Work item
The required answer is every line of the data containing the word "Given".
==========
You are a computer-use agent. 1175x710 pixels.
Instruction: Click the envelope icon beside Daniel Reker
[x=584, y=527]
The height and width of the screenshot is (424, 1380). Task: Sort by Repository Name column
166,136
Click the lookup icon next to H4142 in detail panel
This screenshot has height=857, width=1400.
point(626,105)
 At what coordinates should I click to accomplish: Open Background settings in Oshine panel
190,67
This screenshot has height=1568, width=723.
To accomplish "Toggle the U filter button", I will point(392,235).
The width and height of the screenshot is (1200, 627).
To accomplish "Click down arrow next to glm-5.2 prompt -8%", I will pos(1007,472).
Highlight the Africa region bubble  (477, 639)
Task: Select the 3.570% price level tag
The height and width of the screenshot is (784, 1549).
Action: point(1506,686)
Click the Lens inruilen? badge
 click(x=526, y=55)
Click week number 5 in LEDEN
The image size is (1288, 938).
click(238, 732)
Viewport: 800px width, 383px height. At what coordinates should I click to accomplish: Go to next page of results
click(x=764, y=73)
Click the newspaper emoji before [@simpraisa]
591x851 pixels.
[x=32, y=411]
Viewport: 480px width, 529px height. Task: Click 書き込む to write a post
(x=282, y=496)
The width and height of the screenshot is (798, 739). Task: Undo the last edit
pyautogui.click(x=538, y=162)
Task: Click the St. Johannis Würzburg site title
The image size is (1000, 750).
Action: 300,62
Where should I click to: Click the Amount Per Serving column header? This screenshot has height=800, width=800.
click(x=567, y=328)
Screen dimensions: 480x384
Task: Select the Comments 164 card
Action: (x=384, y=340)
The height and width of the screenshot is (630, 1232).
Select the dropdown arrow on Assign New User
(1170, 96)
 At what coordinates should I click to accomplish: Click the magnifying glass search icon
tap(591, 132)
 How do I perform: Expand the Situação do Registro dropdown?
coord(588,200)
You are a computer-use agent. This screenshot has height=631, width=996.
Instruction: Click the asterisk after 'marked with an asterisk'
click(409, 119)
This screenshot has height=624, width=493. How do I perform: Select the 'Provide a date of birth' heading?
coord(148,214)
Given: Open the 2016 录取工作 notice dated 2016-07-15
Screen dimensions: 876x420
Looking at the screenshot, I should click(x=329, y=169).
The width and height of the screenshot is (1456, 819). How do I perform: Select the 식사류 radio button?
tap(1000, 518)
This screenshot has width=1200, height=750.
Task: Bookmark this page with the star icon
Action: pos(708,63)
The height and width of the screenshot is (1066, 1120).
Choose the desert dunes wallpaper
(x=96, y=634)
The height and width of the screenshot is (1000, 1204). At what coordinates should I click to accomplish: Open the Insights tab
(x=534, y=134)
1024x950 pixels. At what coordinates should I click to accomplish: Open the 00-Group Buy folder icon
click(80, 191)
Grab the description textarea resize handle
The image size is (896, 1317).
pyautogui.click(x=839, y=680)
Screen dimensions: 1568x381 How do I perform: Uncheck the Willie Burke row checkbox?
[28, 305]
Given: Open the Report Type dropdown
==========
Exercise output
Given: Open the 2016 录取工作 notice dated 2016-07-15
Given: Open the Report Type dropdown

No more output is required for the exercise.